Advanced Summarizing
This lesson is called Advanced Summarizing, part of the Going Deeper with R course. This lesson is called Advanced Summarizing, part of the Going Deeper with R course.
Transcript
Click on the transcript to go to that point in the video. Please note that transcripts are auto generated and may contain minor inaccuracies.
View code shown in video
# Load Packages -----------------------------------------------------------
library(tidyverse)
library(fs)
library(readxl)
library(janitor)
# Create Directories ------------------------------------------------------
dir_create("data-raw")
# Download Data -----------------------------------------------------------
# https://www.oregon.gov/ode/educator-resources/assessment/Pages/Assessment-Group-Reports.aspx
# download.file("https://www.oregon.gov/ode/educator-resources/assessment/Documents/TestResults2122/pagr_schools_math_tot_raceethnicity_2122.xlsx",
# mode = "wb",
# destfile = "data-raw/pagr_schools_math_tot_raceethnicity_2122.xlsx")
#
# download.file("https://www.oregon.gov/ode/educator-resources/assessment/Documents/TestResults2122/TestResults2019/pagr_schools_math_tot_raceethnicity_1819.xlsx",
# mode = "wb",
# destfile = "data-raw/pagr_schools_math_tot_raceethnicity_1819.xlsx")
#
# download.file("https://www.oregon.gov/ode/educator-resources/assessment/TestResults2018/pagr_schools_math_raceethnicity_1718.xlsx",
# mode = "wb",
# destfile = "data-raw/pagr_schools_math_raceethnicity_1718.xlsx")
#
# download.file("https://www.oregon.gov/ode/educator-resources/assessment/TestResults2017/pagr_schools_math_raceethnicity_1617.xlsx",
# mode = "wb",
# destfile = "data-raw/pagr_schools_math_raceethnicity_1617.xlsx")
#
# download.file("https://www.oregon.gov/ode/educator-resources/assessment/TestResults2016/pagr_schools_math_raceethnicity_1516.xlsx",
# mode = "wb",
# destfile = "data-raw/pagr_schools_math_raceethnicity_1516.xlsx")
# Import Data -------------------------------------------------------------
math_scores_2021_2022 <-
read_excel(path = "data-raw/pagr_schools_math_tot_raceethnicity_2122.xlsx") |>
clean_names()
# Tidy and Clean Data -----------------------------------------------------
third_grade_math_proficiency_2021_2022 <-
math_scores_2021_2022 |>
filter(student_group == "Total Population (All Students)") |>
filter(grade_level == "Grade 3") |>
select(academic_year, school_id, contains("number_level")) |>
pivot_longer(cols = starts_with("number_level"),
names_to = "proficiency_level",
values_to = "number_of_students") |>
mutate(proficiency_level = case_when(
proficiency_level == "number_level_4" ~ "4",
proficiency_level == "number_level_3" ~ "3",
proficiency_level == "number_level_2" ~ "2",
proficiency_level == "number_level_1" ~ "1"
)) |>
mutate(number_of_students = parse_number(number_of_students))
third_grade_math_proficiency_2021_2022 |>
group_by(school_id) |>
mutate(pct = number_of_students / sum(number_of_students, na.rm = TRUE)) |>
ungroup()
Your Turn
Create a new variable called
pct
that shows each race/ethnicity as a percentage of all students in each district.

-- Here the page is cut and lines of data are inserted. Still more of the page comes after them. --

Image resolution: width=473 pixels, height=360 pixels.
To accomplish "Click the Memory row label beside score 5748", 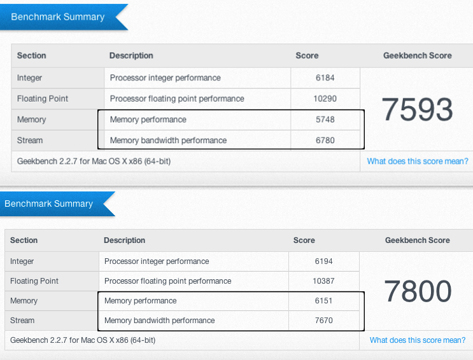I will click(32, 120).
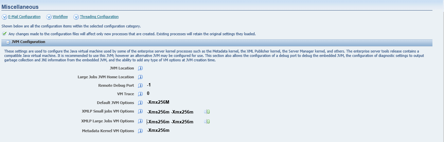This screenshot has height=142, width=444.
Task: Click arrow icon beside Threading Configuration
Action: [76, 17]
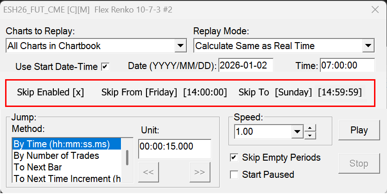The width and height of the screenshot is (387, 194).
Task: Toggle Use Start Date-Time checkbox
Action: (105, 66)
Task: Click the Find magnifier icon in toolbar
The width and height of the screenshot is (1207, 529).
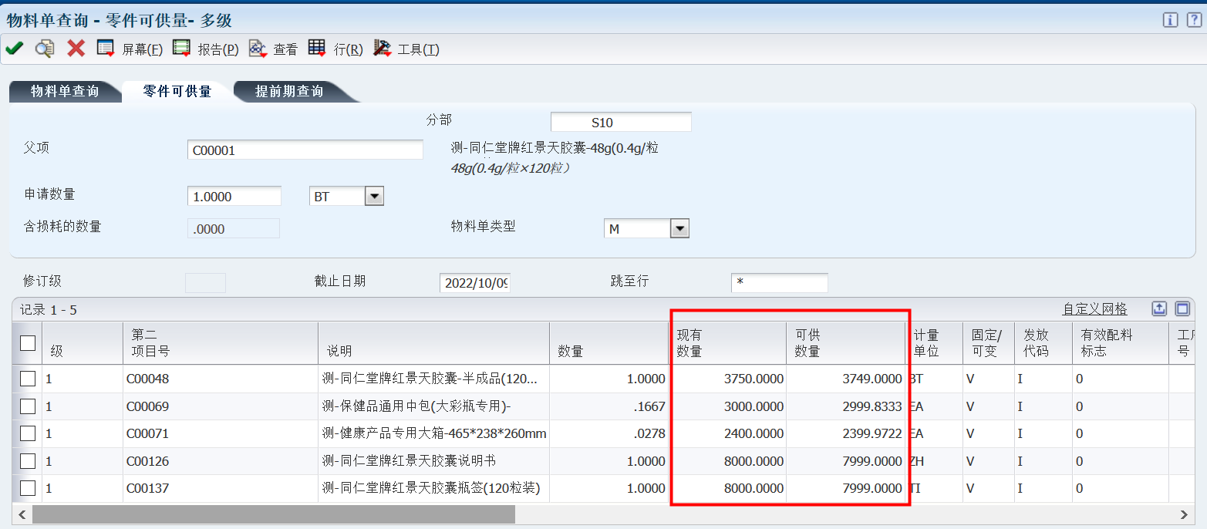Action: pos(45,49)
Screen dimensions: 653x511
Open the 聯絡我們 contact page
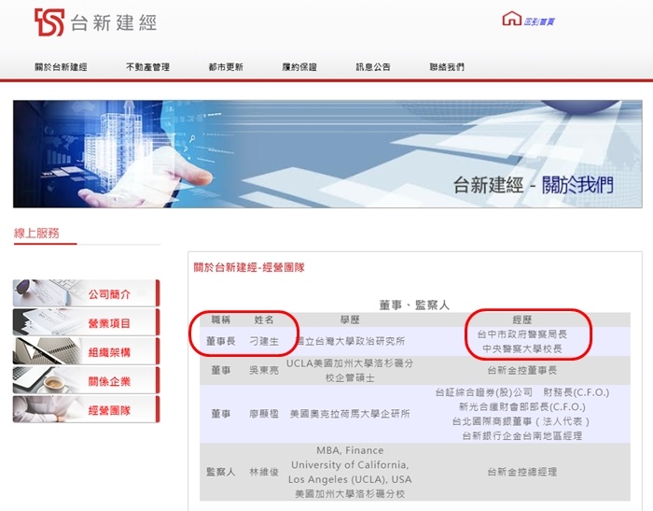tap(447, 67)
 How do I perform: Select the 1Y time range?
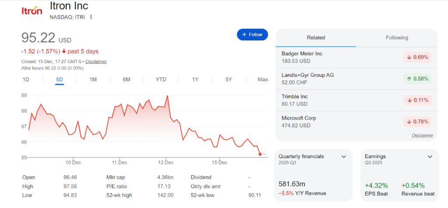tap(195, 79)
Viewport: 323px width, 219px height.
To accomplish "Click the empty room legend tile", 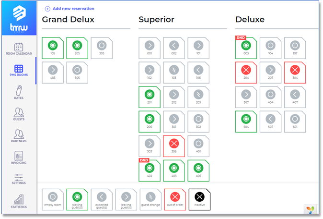I will point(53,200).
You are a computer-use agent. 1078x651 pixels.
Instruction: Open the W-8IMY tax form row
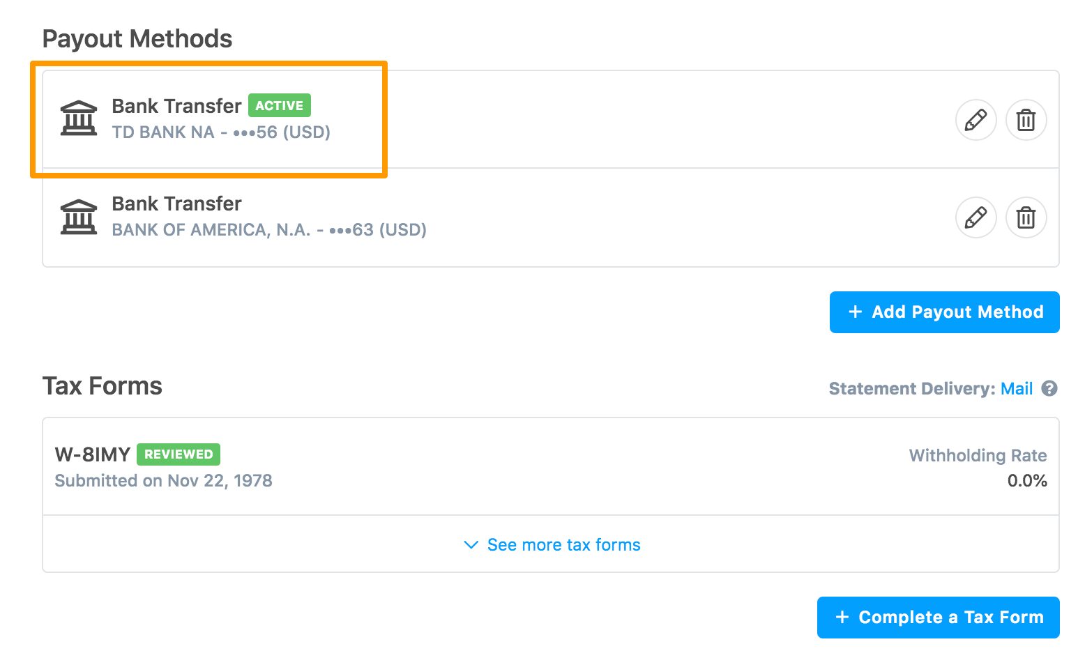tap(551, 467)
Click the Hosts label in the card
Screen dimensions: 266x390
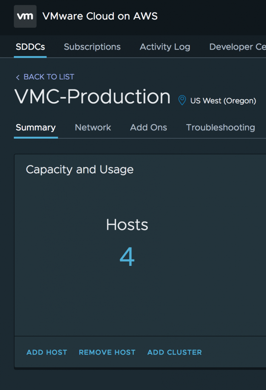coord(127,225)
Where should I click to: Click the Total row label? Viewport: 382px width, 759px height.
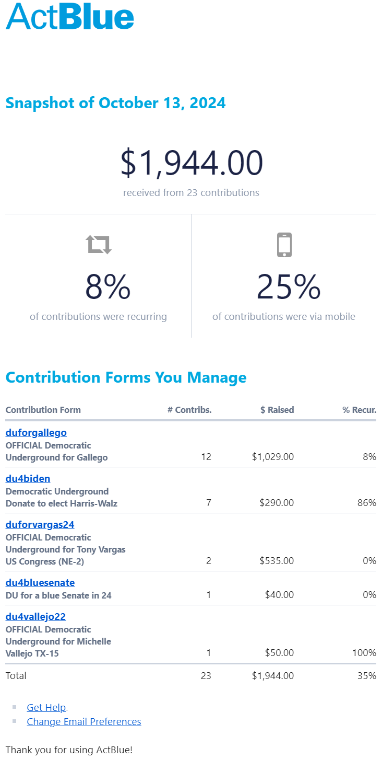[x=16, y=675]
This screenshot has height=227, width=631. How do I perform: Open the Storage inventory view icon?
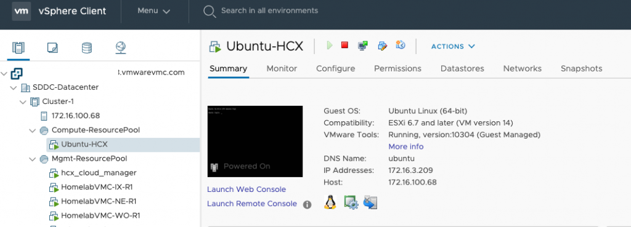point(86,48)
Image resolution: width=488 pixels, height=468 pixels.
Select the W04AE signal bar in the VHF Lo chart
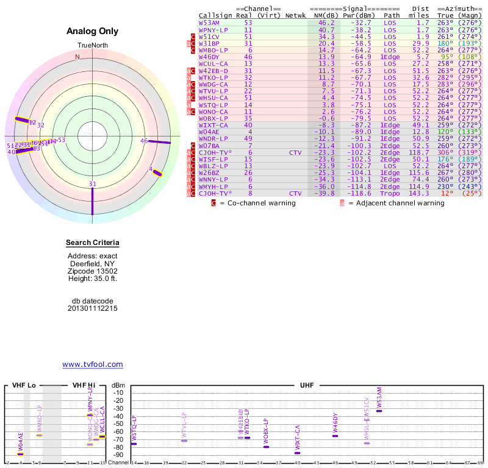20,454
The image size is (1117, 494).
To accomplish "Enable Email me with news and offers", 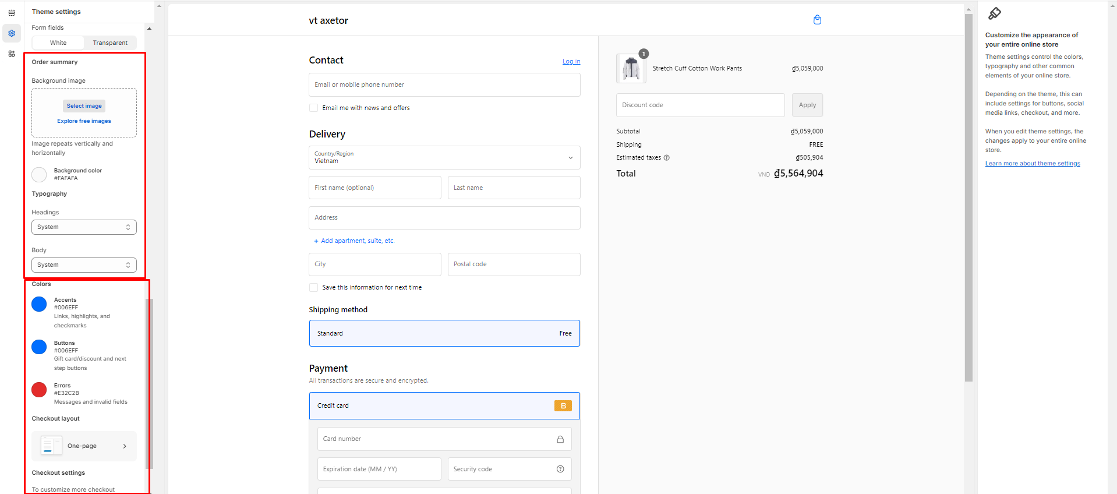I will click(x=314, y=108).
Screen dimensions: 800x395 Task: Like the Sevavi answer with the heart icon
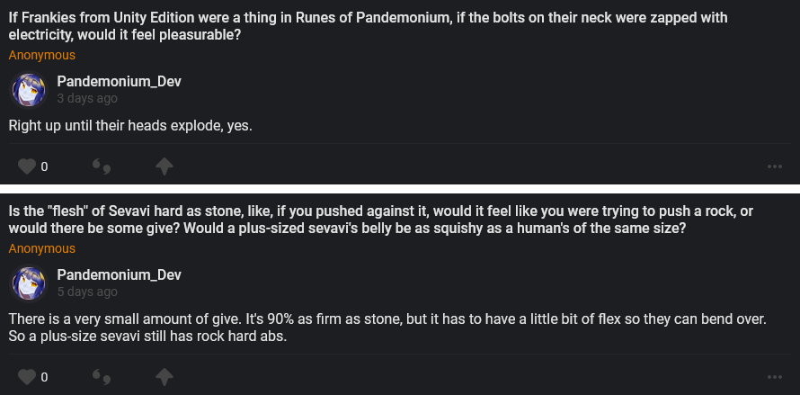tap(27, 376)
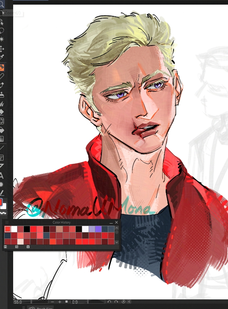Select the Lasso selection tool
This screenshot has width=228, height=309.
click(2, 30)
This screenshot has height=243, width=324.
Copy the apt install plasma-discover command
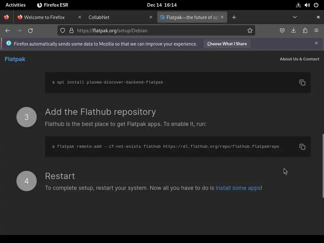click(302, 83)
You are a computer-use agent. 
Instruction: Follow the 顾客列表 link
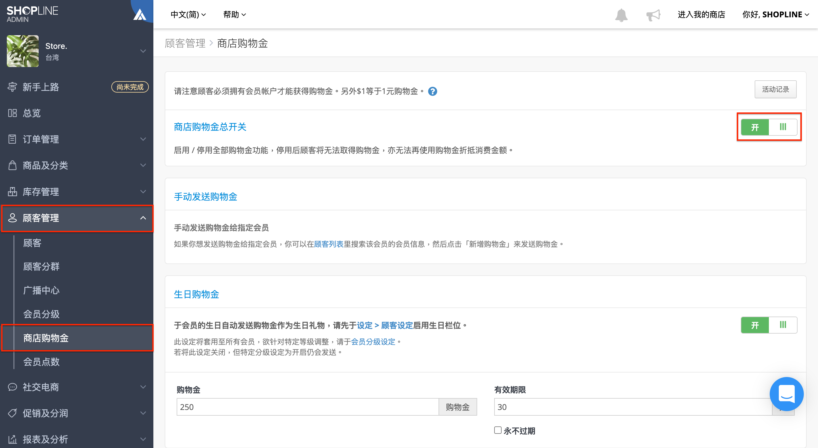click(x=328, y=244)
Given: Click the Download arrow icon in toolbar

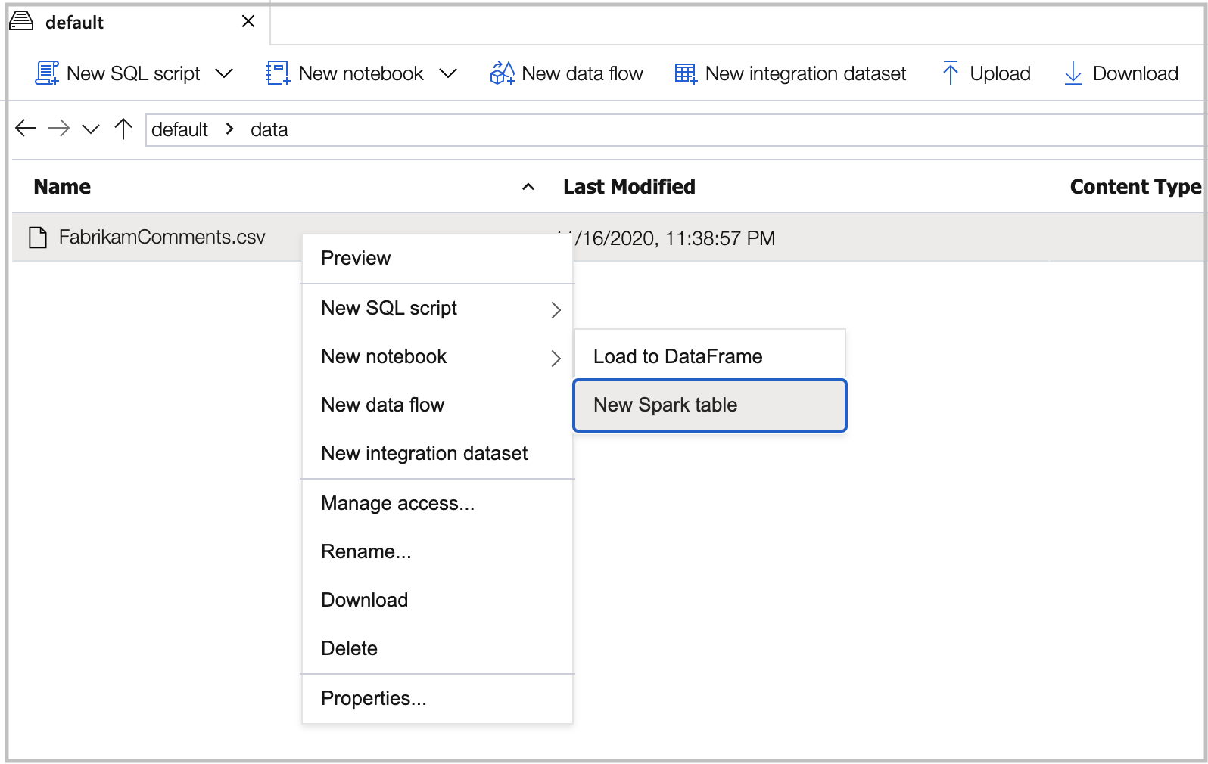Looking at the screenshot, I should pyautogui.click(x=1073, y=73).
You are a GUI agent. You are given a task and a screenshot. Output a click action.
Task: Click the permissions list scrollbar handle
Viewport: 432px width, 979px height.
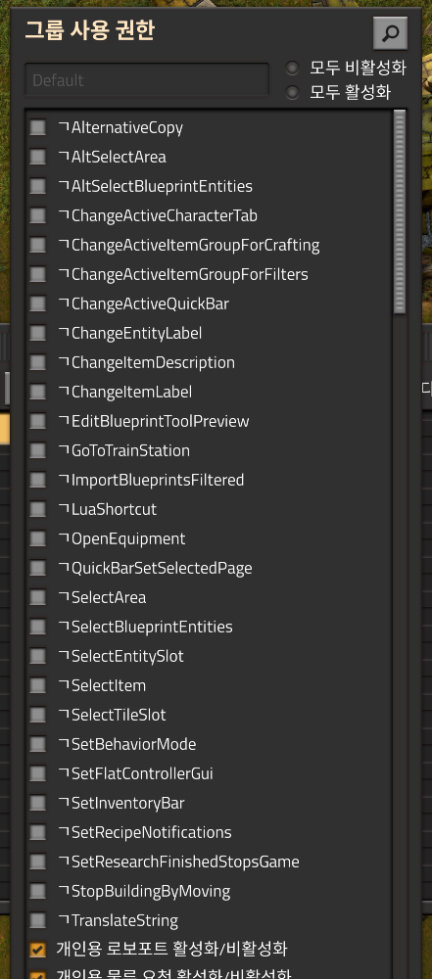[400, 212]
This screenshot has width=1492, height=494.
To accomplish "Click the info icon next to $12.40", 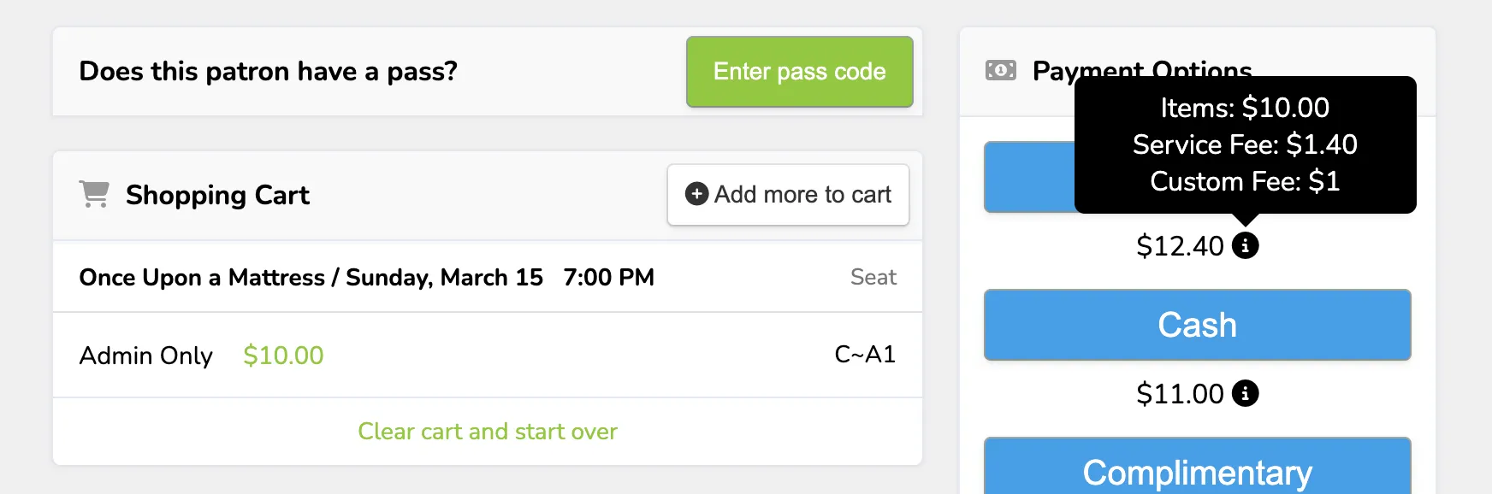I will click(x=1245, y=246).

This will require two steps.You'll need to use
group_by()
andsummarize()
to calculate the number of students in each race/ethnicity group in each district.You’ll need to use
group_by()
andmutate()
to calculate the percentage of students in each race/ethnicity group in each district.
Don’t forget to ungroup()
at the end of each step. Use this code to get started:
# Load Packages -----------------------------------------------------------
library(tidyverse)
library(fs)
library(readxl)
library(janitor)
# Create Directories ------------------------------------------------------
dir_create("data-raw")
# Download Data -----------------------------------------------------------
# https://www.oregon.gov/ode/reports-and-data/students/Pages/Student-Enrollment-Reports.aspx
# download.file("https://www.oregon.gov/ode/reports-and-data/students/Documents/fallmembershipreport_20222023.xlsx",
# mode = "wb",
# destfile = "data-raw/fallmembershipreport_20222023.xlsx")
#
# download.file("https://www.oregon.gov/ode/reports-and-data/students/Documents/fallmembershipreport_20212022.xlsx",
# mode = "wb",
# destfile = "data-raw/fallmembershipreport_20212022.xlsx")
#
# download.file("https://www.oregon.gov/ode/reports-and-data/students/Documents/fallmembershipreport_20202021.xlsx",
# mode = "wb",
# destfile = "data-raw/fallmembershipreport_20202021.xlsx")
#
# download.file("https://www.oregon.gov/ode/reports-and-data/students/Documents/fallmembershipreport_20192020.xlsx",
# mode = "wb",
# destfile = "data-raw/fallmembershipreport_20192020.xlsx")
#
# download.file("https://www.oregon.gov/ode/reports-and-data/students/Documents/fallmembershipreport_20182019.xlsx",
# mode = "wb",
# destfile = "data-raw/fallmembershipreport_20182019.xlsx")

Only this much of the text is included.